[solved] CUDA OOM with RTX 5060 Ti 16G
#5
by
foxedge
- opened
Hi, the model card page mentions this model can be run on 16G VRAM.
However, I tested the demo code with a RTX 5060 Ti 16G, and I get a CUDA OOM.
I am using :
diffusers 0.35.2
pytorch 2.7.1
bitsandbytes 0.48.2
transformers 4.57.1
The output shows:
You are loading your model in 8bit or 4bit but no linear modules were found in your model. Please double check your model architecture, or submit an issue on github if you think this is a bug.

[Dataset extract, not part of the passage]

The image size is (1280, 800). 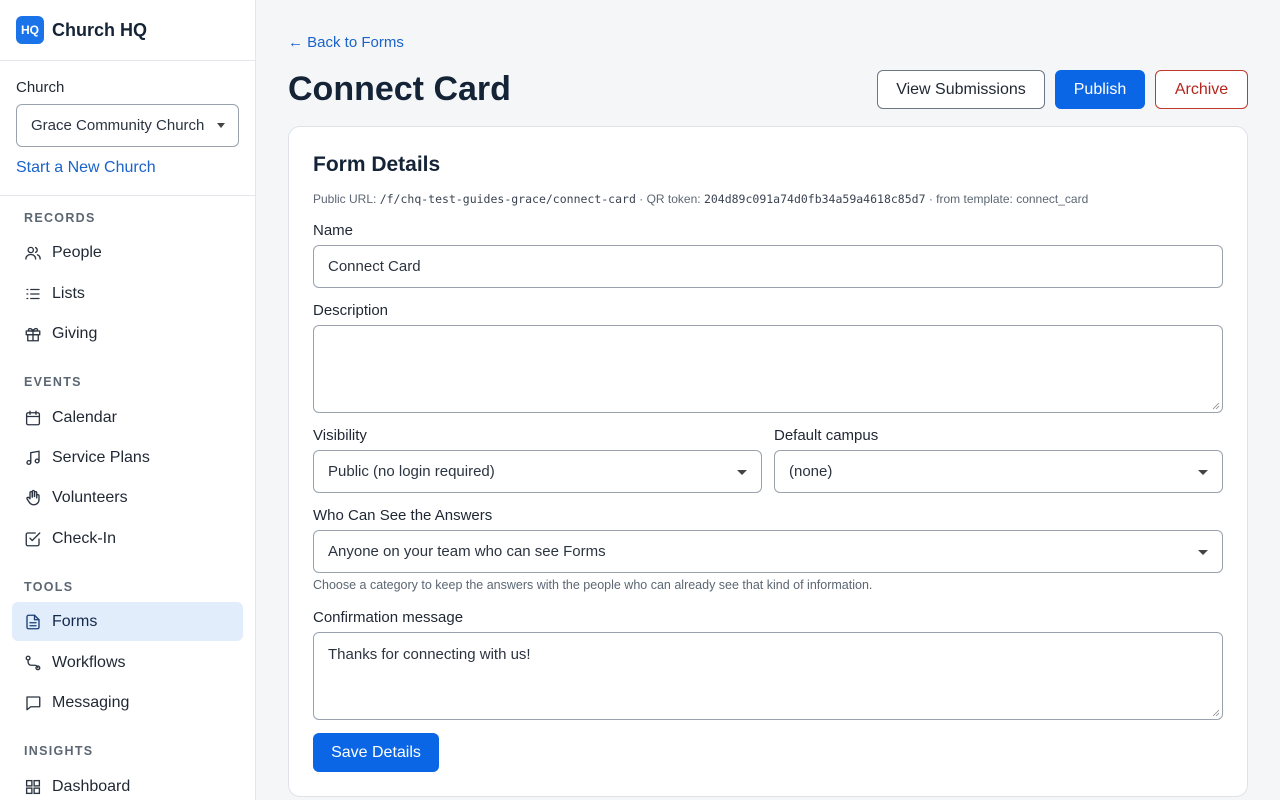 What do you see at coordinates (412, 472) in the screenshot?
I see `visibility-value: Public (no login required)` at bounding box center [412, 472].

The config attributes {'pooled_projection_dim': 768} were passed to QwenImageTransformer2DModel, but are not expected and will be ignored. Please verify your config.json configuration file.
OutOfMemoryError Traceback (most recent call last)
Cell In[1], line 15
12 torch_dtype = torch.float32
13 device = "cpu"
---> 15 pipe = DiffusionPipeline.from_pretrained(model_name, torch_dtype=torch_dtype)
16 pipe = pipe.to(device)
18 positive_magic = {
19 "en": ", Ultra HD, 4K, cinematic composition.", # for english prompt
20 "zh": ", 超清,4K,电影级构图." # for chinese prompt
21 }
[...]
Any suggestion to fix this? I am not sure if this is a setup issue or if this model just needs more VRAM. 😅
Thanks!
you can look at his example https://huggingface.co/ovedrive/qwen-image-edit-4bit/discussions/4#68ae6605af245e5fd682489c
it worked with 16GB. It's just about picking what to offload. 16GB is cutting it close without then getting into blockswapping for lower VRAM.
foxedge
changed discussion title from
CUDA OOM with RTX 5060 Ti 16G
to [solved] CUDA OOM with RTX 5060 Ti 16G
fantastic. I am glad it helped.